What is depression?

Depression affects between 12-15% of people at some point in their lifetime. It can include everything from Major Depressive Disorder to depressive episodes in Bipolar Disorder to Seasonal Affective Disorder, but it can also just be feeling low for an extended period of time without a formal diagnosis. You may have biological, psychological and social factors that are contributing to your low mood.

Depression can come along during various points in our lives. Sometimes it comes during or after pregnancy – referred to as perinatal depression, it can come during great periods of transition or change in our lives, rates can be higher after the diagnosis of an illness. Some people have a harder time identifying the onset of their depression, which is completely normal.

▶ [PROVIDED DATA]
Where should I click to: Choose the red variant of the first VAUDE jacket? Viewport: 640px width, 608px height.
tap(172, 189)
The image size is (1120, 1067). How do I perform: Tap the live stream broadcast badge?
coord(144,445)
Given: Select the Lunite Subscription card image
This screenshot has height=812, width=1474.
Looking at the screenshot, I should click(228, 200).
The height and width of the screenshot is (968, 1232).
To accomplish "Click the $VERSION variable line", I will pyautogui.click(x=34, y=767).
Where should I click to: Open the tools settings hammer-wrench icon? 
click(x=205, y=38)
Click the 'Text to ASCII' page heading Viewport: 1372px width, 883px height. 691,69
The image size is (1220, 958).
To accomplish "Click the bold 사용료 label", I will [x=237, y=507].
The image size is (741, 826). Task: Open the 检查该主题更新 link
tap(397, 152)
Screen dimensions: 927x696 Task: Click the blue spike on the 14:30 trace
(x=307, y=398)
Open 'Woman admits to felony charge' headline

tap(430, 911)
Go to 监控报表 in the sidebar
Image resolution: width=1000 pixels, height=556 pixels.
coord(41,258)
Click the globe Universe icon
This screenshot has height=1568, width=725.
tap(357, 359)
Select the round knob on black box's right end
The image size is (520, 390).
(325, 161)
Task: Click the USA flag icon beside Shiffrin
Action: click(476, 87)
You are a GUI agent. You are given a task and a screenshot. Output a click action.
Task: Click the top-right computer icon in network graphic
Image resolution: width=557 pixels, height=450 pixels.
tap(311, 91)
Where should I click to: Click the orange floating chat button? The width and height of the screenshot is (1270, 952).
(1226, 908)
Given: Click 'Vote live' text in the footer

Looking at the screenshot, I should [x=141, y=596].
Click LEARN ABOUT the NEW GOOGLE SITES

▶ [TASK OBJECTIVE] Reproduce the part of the depression text starting at "Depression can come" and ending at "is completely normal.". The records are separate material and have no connection to the depression text.

▶ [SOLVED PROBLEM]
Depression can come along during various points in our lives. Sometimes it comes during or after pregnancy – referred to as perinatal depression, it can come during great periods of transition or change in our lives, rates can be higher after the diagnosis of an illness. Some people have a harder time identifying the onset of their depression, which is completely normal.